0900 und 0190 Nummern sind übrigens gesperrt.

Meine Frage: Woher können die Kosten kommen, steckt Avivo dahinter?

Wie sollen wir reagieren? Sollen wir BT Germany gleich mit dem Anwalt kommen?

Vielen Dank im Vorraus für die Antworten!
Tobias


_editiert. Bitte NUB beachten/modaction_


----------



## Aka-Aka (9 November 2005)

http://www.teltarif.de/forum/a-avivo/19-1.html
http://www.teltarif.de/forum/a-avivo/18-1.html

selber lesen, Meinung bilden.


----------



## Nicki (16 November 2005)

Vielleicht eine Idee (die bei mir zutraf): BT stellt zeitverzögert die Rechnungen. Die angegebenen Zeiträume auf der Telekomrechnung stimmen nicht. Das war jedenfalls bei mir so.
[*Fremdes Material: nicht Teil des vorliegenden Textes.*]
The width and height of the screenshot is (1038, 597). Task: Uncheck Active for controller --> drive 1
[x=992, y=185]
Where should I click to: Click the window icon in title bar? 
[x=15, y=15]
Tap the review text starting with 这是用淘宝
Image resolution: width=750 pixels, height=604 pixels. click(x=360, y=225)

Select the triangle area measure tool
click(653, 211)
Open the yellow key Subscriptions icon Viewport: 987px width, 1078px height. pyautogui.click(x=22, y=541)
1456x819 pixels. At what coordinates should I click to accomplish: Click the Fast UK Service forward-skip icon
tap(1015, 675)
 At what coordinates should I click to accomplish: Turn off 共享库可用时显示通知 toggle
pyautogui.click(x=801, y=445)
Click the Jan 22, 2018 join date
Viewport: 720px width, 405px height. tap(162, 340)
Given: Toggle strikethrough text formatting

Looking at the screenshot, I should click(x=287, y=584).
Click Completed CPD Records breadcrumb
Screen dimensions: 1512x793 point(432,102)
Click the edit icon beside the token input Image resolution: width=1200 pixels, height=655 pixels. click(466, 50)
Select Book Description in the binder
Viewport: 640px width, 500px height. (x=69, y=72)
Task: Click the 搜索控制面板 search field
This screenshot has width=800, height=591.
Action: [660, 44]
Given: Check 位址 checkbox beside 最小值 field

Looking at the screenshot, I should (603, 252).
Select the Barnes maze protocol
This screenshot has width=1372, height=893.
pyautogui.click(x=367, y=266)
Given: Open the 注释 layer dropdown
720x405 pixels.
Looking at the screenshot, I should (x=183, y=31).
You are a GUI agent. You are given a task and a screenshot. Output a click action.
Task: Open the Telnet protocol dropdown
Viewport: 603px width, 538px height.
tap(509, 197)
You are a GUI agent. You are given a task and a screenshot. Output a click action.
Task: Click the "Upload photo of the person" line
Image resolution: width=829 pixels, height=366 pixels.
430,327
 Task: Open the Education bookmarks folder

Falls nicht, willkommen im Club. Dann schau mal in diversen Threads zu 123getonline, Arcreus, Colt Telecom ... das ist immer die selbe Masche! :tröst:


----------



## Reducal (16 November 2005)

Ein schon etwas älterer Beitrag über Abrechungsprobleme der BT aber doch gut zu lesen: http://www.onlinekosten.de/news/artikel/14935


----------